Dataset items:

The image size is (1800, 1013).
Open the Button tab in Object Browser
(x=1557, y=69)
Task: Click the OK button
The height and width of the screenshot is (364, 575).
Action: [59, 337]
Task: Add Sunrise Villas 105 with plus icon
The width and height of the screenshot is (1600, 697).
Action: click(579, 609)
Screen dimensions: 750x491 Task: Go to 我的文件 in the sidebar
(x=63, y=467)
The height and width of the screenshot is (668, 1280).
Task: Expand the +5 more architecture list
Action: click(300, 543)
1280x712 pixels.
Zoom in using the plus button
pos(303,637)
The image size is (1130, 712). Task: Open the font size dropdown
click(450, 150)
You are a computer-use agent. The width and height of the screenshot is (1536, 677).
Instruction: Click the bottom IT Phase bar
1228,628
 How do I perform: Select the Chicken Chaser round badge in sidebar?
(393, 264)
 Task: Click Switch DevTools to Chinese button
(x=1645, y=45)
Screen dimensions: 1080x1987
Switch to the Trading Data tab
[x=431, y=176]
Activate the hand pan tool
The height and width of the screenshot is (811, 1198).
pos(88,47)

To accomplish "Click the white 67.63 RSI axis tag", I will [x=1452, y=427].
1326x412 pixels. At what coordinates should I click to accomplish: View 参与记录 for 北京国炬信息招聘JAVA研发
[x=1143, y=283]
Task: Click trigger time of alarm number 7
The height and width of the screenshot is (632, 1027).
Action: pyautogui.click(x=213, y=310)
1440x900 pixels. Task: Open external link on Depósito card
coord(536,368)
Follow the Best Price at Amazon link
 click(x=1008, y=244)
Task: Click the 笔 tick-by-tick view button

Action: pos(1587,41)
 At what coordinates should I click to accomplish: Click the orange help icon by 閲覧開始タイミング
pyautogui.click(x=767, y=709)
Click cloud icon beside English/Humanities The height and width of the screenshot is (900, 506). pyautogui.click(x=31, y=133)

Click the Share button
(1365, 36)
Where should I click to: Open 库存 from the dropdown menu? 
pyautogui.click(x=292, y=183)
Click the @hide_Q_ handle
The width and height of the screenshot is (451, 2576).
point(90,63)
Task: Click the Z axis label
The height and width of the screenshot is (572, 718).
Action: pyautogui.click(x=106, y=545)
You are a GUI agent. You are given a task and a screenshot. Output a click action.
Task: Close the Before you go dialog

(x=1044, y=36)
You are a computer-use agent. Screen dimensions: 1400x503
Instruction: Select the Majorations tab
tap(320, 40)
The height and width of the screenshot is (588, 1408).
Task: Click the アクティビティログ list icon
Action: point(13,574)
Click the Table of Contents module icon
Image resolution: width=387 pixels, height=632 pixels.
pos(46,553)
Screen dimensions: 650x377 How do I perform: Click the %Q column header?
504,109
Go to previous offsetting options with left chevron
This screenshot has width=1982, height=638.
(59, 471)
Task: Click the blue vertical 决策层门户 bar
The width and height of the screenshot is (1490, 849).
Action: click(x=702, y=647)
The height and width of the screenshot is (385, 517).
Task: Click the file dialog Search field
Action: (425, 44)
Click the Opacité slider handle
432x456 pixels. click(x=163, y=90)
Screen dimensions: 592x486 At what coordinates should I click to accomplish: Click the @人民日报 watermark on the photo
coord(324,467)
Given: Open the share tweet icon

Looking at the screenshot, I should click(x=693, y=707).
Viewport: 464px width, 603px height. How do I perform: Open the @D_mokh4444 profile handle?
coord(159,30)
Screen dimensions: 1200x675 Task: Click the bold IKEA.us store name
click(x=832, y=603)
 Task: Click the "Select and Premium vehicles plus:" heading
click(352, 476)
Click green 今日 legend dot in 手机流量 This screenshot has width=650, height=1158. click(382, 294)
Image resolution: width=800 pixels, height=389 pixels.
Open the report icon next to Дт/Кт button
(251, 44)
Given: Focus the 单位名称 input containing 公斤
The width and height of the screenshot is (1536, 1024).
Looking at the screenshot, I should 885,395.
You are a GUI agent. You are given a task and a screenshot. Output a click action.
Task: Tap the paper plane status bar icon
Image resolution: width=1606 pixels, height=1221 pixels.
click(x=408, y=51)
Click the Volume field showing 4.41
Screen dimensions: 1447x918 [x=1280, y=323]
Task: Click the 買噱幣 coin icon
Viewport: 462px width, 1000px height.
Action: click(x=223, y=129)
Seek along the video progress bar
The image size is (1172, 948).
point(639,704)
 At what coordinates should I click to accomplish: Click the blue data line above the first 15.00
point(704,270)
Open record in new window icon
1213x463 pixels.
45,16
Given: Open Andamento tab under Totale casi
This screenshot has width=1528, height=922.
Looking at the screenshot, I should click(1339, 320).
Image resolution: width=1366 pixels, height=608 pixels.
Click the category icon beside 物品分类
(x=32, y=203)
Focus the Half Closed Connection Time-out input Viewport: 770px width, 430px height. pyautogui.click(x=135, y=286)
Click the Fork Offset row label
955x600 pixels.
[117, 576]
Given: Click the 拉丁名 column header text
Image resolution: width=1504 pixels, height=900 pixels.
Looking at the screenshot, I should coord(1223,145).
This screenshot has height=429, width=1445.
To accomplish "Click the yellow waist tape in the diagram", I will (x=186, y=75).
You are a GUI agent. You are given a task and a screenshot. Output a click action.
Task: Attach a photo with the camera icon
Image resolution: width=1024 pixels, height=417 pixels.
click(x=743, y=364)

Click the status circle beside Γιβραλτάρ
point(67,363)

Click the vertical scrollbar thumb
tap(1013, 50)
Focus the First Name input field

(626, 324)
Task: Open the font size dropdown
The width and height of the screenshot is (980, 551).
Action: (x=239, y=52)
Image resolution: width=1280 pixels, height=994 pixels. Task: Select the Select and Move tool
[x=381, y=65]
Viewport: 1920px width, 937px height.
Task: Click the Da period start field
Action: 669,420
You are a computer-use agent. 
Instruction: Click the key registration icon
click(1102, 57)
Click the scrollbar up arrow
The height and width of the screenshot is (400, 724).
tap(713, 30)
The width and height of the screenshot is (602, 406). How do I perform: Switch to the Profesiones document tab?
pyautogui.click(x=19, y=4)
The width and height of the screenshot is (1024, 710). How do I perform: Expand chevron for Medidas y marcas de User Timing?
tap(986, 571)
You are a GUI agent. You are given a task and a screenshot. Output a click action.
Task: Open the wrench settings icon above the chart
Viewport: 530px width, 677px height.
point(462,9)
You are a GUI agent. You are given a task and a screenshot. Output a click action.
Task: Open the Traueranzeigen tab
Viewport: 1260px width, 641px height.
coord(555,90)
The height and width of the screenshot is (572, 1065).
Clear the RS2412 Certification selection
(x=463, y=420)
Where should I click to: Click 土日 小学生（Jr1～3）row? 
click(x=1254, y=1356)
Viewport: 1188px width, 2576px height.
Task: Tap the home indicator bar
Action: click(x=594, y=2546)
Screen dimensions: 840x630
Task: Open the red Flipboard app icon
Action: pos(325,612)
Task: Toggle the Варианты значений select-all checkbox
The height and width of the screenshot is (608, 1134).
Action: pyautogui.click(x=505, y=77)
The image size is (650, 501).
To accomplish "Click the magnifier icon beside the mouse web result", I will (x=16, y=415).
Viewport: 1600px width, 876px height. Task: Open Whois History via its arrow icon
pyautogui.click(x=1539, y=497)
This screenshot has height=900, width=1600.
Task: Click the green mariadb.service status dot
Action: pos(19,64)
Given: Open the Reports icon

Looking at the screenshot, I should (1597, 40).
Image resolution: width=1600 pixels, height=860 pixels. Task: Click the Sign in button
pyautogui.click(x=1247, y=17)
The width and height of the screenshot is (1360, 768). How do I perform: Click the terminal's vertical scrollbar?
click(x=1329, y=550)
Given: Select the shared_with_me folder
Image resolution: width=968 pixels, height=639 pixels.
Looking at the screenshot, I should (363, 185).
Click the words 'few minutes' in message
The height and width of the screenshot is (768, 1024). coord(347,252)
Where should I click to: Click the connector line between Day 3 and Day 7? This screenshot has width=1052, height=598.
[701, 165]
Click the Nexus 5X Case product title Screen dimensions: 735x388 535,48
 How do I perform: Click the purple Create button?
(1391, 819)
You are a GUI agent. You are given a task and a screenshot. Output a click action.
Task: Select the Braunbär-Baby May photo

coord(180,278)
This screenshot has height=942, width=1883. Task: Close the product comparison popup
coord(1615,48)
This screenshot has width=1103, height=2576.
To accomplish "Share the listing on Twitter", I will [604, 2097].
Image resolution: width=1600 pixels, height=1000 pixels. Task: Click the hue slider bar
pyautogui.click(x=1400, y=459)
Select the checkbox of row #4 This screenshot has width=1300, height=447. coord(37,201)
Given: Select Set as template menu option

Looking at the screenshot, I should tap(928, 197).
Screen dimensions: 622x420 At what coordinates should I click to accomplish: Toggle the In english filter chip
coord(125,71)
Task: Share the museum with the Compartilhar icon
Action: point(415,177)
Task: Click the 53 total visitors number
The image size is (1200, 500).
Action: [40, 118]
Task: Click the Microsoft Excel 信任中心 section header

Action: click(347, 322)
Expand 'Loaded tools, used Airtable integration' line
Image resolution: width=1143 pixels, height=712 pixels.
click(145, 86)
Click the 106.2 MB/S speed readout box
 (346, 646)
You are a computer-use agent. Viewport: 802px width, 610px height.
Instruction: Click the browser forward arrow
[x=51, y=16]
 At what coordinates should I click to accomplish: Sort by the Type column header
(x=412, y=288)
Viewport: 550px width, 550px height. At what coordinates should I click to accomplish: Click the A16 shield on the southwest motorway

» YOUR ASSIGNMENT:
Give back, word for word, only the lines above from the line holding "The image size is (1130, 712)." to the line holding "Screen dimensions: 1080x1987", both included.

» RESPONSE:
The image size is (1130, 712). Task: Open the font size dropdown
click(450, 150)
You are a computer-use agent. The width and height of the screenshot is (1536, 677).
Instruction: Click the bottom IT Phase bar
1228,628
 How do I perform: Select the Chicken Chaser round badge in sidebar?
(393, 264)
 Task: Click Switch DevTools to Chinese button
(x=1645, y=45)
Screen dimensions: 1080x1987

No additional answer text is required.